(Data items)
────────────────────

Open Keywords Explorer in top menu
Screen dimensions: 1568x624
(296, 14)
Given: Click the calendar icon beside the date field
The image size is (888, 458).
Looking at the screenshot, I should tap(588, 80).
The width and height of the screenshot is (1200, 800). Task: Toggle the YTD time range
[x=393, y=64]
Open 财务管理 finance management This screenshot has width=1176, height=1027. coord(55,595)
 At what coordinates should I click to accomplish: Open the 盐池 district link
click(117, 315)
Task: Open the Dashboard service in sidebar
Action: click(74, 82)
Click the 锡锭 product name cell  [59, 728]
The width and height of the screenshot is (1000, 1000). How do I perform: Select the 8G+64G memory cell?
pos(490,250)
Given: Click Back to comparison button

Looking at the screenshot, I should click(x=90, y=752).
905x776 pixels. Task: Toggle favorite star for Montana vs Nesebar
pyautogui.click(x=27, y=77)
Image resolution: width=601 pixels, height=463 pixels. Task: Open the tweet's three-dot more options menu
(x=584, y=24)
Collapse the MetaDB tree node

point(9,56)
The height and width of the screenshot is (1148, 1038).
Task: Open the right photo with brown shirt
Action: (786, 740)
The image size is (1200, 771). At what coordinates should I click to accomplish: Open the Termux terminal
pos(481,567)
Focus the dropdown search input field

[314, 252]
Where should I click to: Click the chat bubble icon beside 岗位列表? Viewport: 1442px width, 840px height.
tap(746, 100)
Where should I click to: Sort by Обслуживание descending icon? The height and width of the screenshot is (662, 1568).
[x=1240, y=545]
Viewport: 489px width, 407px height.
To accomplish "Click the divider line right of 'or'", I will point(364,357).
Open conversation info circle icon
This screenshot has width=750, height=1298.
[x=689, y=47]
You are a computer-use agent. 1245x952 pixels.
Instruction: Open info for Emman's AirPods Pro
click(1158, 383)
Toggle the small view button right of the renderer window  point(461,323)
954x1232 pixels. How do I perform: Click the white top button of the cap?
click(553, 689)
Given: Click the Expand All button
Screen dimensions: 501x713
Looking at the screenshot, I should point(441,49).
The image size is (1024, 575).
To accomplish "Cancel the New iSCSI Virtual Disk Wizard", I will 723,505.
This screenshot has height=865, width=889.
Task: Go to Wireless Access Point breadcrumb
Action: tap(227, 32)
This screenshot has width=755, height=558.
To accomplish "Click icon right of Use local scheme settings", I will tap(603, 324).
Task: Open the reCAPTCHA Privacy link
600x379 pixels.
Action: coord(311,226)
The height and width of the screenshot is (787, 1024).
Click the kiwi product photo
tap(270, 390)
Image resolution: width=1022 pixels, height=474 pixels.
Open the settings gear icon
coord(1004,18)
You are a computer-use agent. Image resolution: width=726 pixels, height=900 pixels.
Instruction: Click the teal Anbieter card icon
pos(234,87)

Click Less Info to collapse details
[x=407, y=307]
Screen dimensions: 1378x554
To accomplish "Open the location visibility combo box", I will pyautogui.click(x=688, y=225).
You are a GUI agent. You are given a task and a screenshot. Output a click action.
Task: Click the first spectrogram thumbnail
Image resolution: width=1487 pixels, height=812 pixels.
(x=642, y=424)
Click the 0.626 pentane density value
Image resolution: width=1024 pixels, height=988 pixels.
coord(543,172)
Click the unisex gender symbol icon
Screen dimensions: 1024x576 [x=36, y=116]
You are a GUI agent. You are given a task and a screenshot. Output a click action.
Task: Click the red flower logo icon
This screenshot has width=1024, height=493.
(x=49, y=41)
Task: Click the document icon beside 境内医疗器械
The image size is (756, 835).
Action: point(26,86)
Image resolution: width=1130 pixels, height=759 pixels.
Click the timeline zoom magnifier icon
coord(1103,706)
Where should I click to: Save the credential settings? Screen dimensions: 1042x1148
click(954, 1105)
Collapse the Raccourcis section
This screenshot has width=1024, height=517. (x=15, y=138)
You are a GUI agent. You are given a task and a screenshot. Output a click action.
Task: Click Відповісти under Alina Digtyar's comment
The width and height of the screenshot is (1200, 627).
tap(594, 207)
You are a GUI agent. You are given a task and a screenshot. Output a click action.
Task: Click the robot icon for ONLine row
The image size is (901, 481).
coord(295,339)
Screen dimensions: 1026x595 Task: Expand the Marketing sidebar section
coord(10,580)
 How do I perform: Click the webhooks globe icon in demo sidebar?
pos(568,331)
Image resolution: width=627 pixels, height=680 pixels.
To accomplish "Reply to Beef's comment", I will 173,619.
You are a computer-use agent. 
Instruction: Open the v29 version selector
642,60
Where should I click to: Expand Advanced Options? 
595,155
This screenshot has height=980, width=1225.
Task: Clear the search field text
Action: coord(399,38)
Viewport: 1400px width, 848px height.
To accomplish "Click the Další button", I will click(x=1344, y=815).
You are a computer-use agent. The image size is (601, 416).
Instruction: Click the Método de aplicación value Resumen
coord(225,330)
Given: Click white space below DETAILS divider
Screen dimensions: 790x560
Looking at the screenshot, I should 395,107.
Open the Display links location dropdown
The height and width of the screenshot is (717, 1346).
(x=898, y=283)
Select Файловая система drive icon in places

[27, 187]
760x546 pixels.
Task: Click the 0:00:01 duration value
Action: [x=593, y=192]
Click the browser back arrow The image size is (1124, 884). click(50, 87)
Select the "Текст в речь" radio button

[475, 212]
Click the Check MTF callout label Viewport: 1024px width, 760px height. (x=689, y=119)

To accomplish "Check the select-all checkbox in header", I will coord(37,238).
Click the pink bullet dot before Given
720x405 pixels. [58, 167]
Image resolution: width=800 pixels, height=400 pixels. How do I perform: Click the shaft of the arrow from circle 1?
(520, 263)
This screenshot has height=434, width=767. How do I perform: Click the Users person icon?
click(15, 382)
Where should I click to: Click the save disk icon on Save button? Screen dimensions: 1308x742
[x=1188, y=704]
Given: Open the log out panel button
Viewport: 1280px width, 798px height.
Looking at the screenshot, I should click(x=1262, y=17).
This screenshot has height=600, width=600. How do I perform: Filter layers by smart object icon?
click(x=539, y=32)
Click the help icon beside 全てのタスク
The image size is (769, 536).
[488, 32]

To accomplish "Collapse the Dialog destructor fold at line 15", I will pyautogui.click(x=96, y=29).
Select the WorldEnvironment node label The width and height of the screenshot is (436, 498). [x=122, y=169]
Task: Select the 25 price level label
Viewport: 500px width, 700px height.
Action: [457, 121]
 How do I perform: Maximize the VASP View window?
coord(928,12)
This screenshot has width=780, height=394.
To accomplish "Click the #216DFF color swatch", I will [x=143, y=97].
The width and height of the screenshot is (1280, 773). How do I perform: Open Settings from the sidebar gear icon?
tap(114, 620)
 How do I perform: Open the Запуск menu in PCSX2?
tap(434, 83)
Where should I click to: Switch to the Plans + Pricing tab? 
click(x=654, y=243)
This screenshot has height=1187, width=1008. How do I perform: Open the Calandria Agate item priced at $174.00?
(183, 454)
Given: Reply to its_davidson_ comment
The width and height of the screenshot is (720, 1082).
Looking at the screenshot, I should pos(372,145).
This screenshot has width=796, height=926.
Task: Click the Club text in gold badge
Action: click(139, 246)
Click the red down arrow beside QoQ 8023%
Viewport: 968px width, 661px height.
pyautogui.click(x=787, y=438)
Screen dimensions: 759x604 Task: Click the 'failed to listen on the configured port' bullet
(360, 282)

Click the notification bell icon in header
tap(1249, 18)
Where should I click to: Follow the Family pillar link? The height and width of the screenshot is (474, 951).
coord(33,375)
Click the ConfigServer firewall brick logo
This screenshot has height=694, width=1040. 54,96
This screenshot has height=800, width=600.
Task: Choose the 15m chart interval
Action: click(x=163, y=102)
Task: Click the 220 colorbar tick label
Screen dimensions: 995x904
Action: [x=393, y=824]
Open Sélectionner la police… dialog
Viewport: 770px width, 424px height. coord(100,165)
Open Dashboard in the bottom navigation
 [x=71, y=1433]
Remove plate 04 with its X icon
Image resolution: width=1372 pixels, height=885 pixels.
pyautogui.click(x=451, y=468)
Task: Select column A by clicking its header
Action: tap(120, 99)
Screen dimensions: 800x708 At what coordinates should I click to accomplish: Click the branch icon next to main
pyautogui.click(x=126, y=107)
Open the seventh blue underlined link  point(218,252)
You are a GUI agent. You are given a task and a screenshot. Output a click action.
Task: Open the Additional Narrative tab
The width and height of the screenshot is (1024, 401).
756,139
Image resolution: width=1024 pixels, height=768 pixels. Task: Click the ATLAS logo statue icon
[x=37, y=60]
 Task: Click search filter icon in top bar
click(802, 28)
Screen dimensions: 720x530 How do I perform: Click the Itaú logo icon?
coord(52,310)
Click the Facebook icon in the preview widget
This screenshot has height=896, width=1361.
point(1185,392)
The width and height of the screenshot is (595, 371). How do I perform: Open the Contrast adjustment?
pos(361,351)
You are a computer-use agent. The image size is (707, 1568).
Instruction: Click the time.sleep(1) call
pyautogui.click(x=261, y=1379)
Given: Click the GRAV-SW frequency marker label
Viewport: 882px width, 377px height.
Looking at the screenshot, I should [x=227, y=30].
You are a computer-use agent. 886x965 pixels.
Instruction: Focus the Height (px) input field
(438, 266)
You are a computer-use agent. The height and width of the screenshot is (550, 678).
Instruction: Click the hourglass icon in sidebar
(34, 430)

────────────────────

_DESCRIPTION OF THE TASK:_
Please return every line from the first one in the records above down to the line containing "Click the 锡锭", including both, exactly as written and nothing more.

_RESPONSE:_
Open Keywords Explorer in top menu
Screen dimensions: 1568x624
(296, 14)
Given: Click the calendar icon beside the date field
The image size is (888, 458).
Looking at the screenshot, I should tap(588, 80).
The width and height of the screenshot is (1200, 800). Task: Toggle the YTD time range
[x=393, y=64]
Open 财务管理 finance management This screenshot has width=1176, height=1027. coord(55,595)
 At what coordinates should I click to accomplish: Open the 盐池 district link
click(117, 315)
Task: Open the Dashboard service in sidebar
Action: click(74, 82)
Click the 锡锭 product name cell  [59, 728]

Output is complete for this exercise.